In some cases, samples from the healthy individuals contained fungi from genera that have been linked to disease in those with compromised immunity, such as Candida. At 11 of the main body, arm, face, and ear sites tested, though, researchers saw a marked over-representation of species belonging to a single genus, called Malassezia.

"[W]e identified 11 of the 14 known Malassezia species among skin sites," study authors noted, "suggesting that human skin is colonized with a wide range of Malassezia."

"Based on species-level resolution," they added, "we observed that fungal diversity is more dependent on body site than individual subject."

Still, the limited fungal variety found at most sites in the body belied the extensive diversity that the group saw when it looked at fungal communities from human foot sites.
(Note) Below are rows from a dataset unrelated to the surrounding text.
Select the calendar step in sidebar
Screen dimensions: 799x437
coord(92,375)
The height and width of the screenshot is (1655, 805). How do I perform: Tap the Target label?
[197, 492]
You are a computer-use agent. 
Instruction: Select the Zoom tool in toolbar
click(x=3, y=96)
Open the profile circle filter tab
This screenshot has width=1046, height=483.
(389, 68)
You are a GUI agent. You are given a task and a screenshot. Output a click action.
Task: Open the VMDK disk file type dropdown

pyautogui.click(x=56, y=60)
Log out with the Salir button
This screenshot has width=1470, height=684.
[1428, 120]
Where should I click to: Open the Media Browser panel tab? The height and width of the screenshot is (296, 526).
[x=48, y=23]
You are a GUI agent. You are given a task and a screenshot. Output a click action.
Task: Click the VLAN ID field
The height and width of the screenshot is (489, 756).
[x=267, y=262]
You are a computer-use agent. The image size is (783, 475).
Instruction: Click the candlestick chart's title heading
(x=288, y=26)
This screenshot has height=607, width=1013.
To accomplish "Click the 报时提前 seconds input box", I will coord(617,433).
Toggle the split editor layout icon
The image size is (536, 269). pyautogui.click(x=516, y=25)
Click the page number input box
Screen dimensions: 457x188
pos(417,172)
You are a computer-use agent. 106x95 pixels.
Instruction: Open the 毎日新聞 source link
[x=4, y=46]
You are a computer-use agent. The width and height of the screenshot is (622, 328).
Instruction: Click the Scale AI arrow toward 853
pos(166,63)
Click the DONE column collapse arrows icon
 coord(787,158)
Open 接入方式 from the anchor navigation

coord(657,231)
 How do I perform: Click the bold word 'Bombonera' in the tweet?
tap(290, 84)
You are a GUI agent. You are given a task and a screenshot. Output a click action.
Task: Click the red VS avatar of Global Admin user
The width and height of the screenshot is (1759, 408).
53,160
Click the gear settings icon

There, researchers uncovered extensive diversity both within and between study participant samples. Fungal communities from the bottom of the heel were especially diverse, they reported, harboring a median of around 80 fungal genera per person.

By folding in information on the bacterial species present at the sites tested, meanwhile, the group found that foot areas with high fungal diversity tend to have lower bacterial diversity. At some arm and body sites, on the other hand, that relationship was more or less reversed. And still other body sites appeared to have low fungal and bacterial diversity within their microbiomes.

"This systematic study clearly demonstrates that human skin surfaces are complex ecosystems, providing diverse environments for microorganisms that inhabit our bodies," the team noted.

"Different factors determine the bacterial and fungal communities," they added, "depending on the physiological properties of the skin."

Going forward, the information gleaned from the new skin microbiome study and others like it is expected to help researchers better understand which fungi are beneficial to human health and which are detrimental — as well as the circumstances influencing such relationships.

As such, those involved in the current analyses argued that the findings "provide a framework for future investigation of the contribution of interactions between pathogenic and commensal fungal and bacterial communities to the maintenance of human health and to disease pathogenesis."